Identity Theft Resource Center
Not all of the news is bad: The number of publicly reported breaches in the third quarter was lower than the second quarter total – 446 publicly reported attacks, versus 491 between April and June.
And the total number of victims so far in 2021 is still nearly 30 million fewer than last year, despite the breach total being higher.
So far in 2021, nearly 281.5 million people have been affected by some sort of data breach. That’s actually the lowest number in the past seven years, with 2018 holds the dubious honor of having the most victims, with 2.2 billion.
That said, the total number of victims in Q3 surpassed the total of Q1 and Q2 combined. Between July and September, there were 160 million victims, compared to 121 million in the first half of the year.
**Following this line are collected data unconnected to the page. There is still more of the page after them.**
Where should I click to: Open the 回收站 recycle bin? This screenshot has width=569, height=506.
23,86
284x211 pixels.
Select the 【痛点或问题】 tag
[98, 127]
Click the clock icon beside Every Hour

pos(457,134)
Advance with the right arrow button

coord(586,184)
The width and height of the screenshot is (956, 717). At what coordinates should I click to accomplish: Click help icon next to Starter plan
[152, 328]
As for breaches, there have been some massive ones. DarkSide’s ransomware attack on Colonial Pipeline saw 100 GB of data stolen and disrupted the petroleum supply chain for much of the East Coast. Facebook saw 214 million records breached via an unsecured database. Men’s retailer Bonobos had personal information on 7 million shoppers, including 3.5 million partial credit cards, snatched by the hacker group ShinyHunters.
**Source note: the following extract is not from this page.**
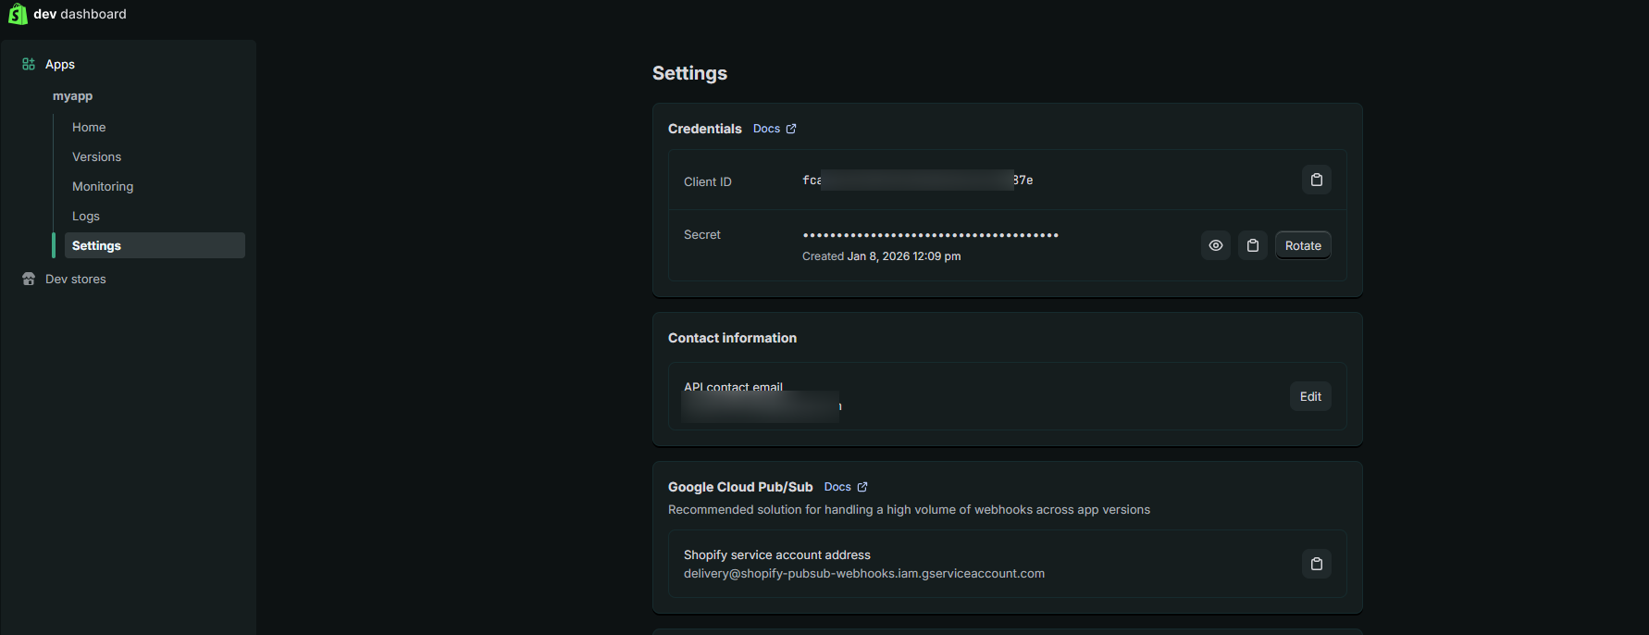
Task: Click external link icon beside Pub/Sub Docs
Action: [x=862, y=487]
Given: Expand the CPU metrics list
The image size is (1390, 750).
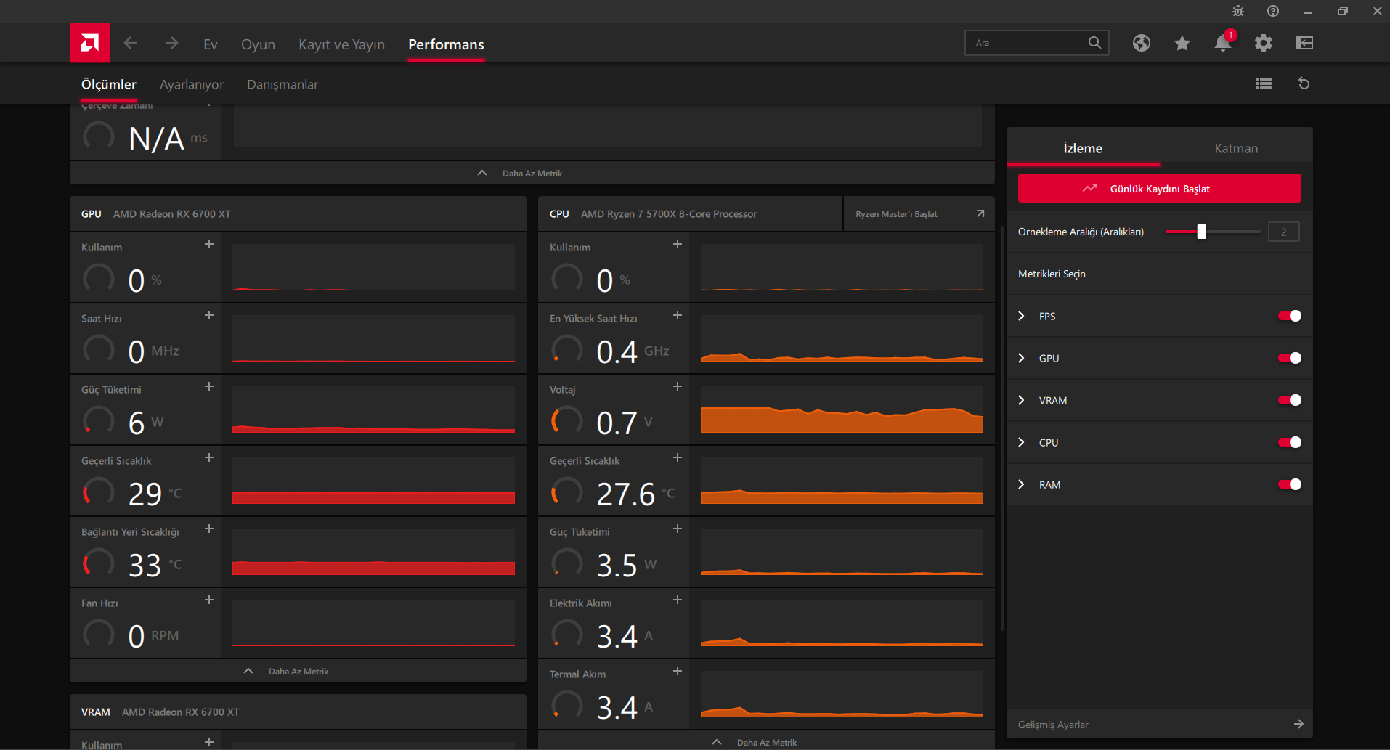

Phishing and ransomware are the two most popular tools of hackers, says the ITRC.
“While the total number of data breaches dropped slightly in Q3, we are only 238 data breaches away from tying the all-time record for data compromises in a single year,” said Eva Velasquez, President and CEO of the Identity Theft Resource Center. “It’s also interesting to note that the 1,111 data breaches from cyberattacks so far this year exceeds the total number of data compromises from all causes in 2020. Everyone needs to continue to practice good cyber-hygiene to protect themselves and their loved ones as these crimes continue to increase.”
The rise in ransomware and hacking incidents has put many cybersecurity companies on investor radars. Palo Alto Networks (PANW) reported better-than-expected earnings in August. And CrowdStrike Holdings (CRWD) was added to the Nasdaq-100 index that same month.
It’s even big business for Microsoft. The company recently said its cybersecurity revenues top $10 billion per year and it has some 400,000 customers. And, in July, it bought security threat management company RiskIQ for a reported $500 million.
“Microsoft is clearly pitching itself as offering a full security suite, a competitive advantage as customers increasingly want a unified view of threats,” said UBS analyst Karl Keirstead in a note.
That’s advantageous, as today’s data thieves are a lot more sophisticated than they were just a few years ago, using automated tools and looking for high-quality data, things like logins and passwords. With those, cybercriminals don’t have to risk a time-consumer backdoor approach, they can simply log in and take what they want.
“Data quantity is no longer the goal of an attack; data quality is,” said James Lee, chief operating officer of the ITRC in prepared comments to the U.S. Senate Committee on Commerce, Science, and Technology earlier this month. “We are moving from an era of identity theft where data is acquired and accumulated to a time of identity fraud where ID thieves monetize the data they’ve collected – with the occasional effort to refresh older information.”